The situation on both computational power (and communications
power) and models of teaching and learning is different from
what it has been:
- High-Performance Computing and Communication: The coming generation
of 3-and-4 digit MIP machines and high-bandwidth communications
are providing a quantum jump in what can be carried out: while
previous generations of machines were hard pressed to handle
even text, video and audio are coming to be commonplace on the
computer screens. Moreover, the transmission of such data types
is coming to be seen as routine.
- Learning Through Doing: John Dewey (1916) had it right: he
argued that one learns through direct experience, by being engaged
in authentic tasks. Learning is not, then, a process of transmitting
information from someone who knows to someone who doesn't; rather,
learning is an active process on the part of the learner, where
knowledge and understanding is constructed by the learner. Moreover,
learning is a social process: learning proceeds by and through
conversations. Learning is mediated by the construction of external
artifacts, where the construction of artifacts leads to the construction
of understanding.
Learning through doing dovetails with the integration of computing
and communications into the very fabric of the workplace. Thus,
supporting on the job training, just-in-time learning, learner-centered
design (Soloway, Guzdial, Hay, 1994), etc. via technology makes
a great deal of sense: the computational and communications "zorch"

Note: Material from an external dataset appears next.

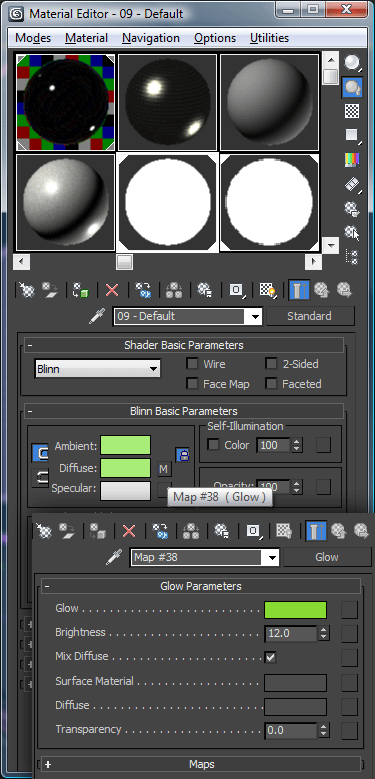Uncheck the Mix Diffuse checkbox

pyautogui.click(x=270, y=657)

is up to the task, finally. Moreover, in schools we are seeing
students engaged in what has come to be called "project-based
learning," (e.g., Blumenfeld, et al., 1991) where learning
is centered around an investigation and development of artifacts
and solutions to real problems (e.g., in what ways does my school
waste energy and what can we do about this?). As computer notebooks
(not notebook computers) become commonplace in the classroom,
as they will over the next 5 years, technology in schools will
function for learning much as it functions in the workplace:
as integrated into the very nature of the activities that students
(and workers) engage in. To signal this major change in how
technology is used for learning and teaching, we have coined
the term "interactive learning environment."

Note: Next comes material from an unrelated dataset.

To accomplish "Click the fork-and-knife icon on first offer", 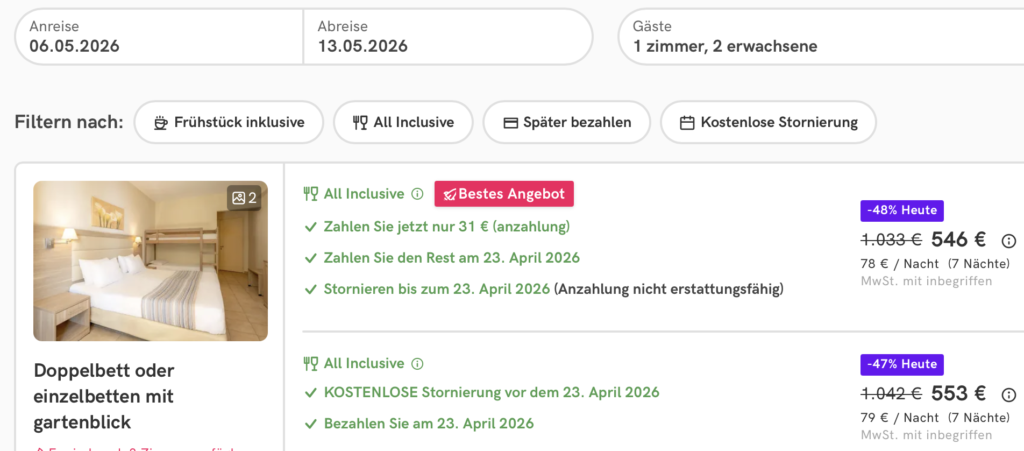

In this tutorial, then, we will survey the history of technology
in education, exploring how psychological theories of the mind,
and derived educational theories, have guided the impact of technology
in education. We will expand on the above arguments as to the
promise of interactive learning environments. Specific case
studies will be used to illustrate and support our claims.

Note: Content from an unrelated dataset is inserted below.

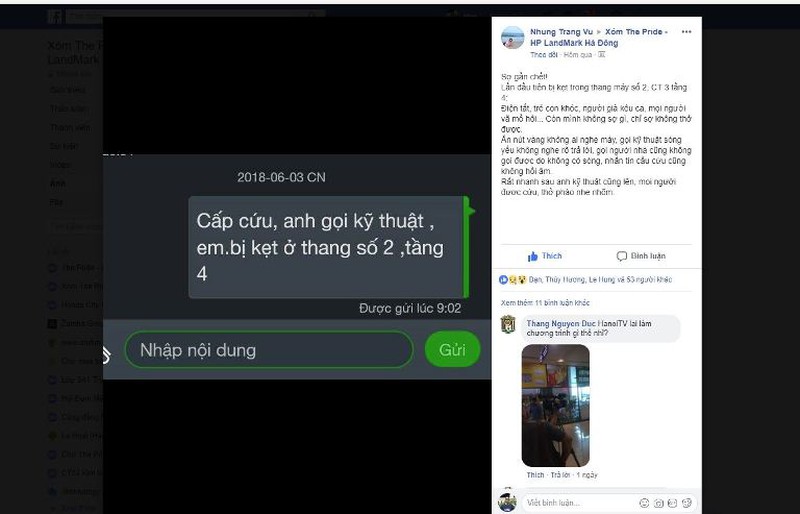Click Thang Nguyen Duc's commenter avatar
Image resolution: width=800 pixels, height=514 pixels.
click(x=508, y=325)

The goal of this tutorial is to paint a bigger vision of how
technology can impact learning, teaching and training.
REFERENCES
- Blumenfeld, P., Soloway, E., Marx, R., Krajcik,
J., Guzdial, M., Palincsar, A. (1991) Motivating Project-Based
Learning: Sustaining the Doing, Supporting the Learning, Educational
Psychologist, Vol. 26, No. 3-4.
- Collins, A., Brown, J.S., & Newman., S. (1989)
Cognitive Apprenticeship: Teaching the Craft of Reading, Writing,
and Mathematics, In L.B. Resnick (Ed.) Knowing, Learning,
and Instruction: Essays in Honor of Robert Glaser, Lawrence
Erlbaum Associates, Hillsdale, NJ
- Dewey, J. (1916) Democracy and Education,
The Free Press, New York.
- Gardner, H. (1991) The Unschooled Mind, How
Children Think & How Schools Should Teach, BasicBooks,
New York
- Papert, S. (1993) Children's Machines: Rethinking
Education in the Age of the Computer, BasicBooks, New
York
- Skinner, B.F. (1958) Teaching Machines, Science,
128, 889-977
- Soloway, E., Guzdial, M., Hay, K., (1994) Learner-Centered
Design: The Next Challenge for HCI, ACM Interactions, April.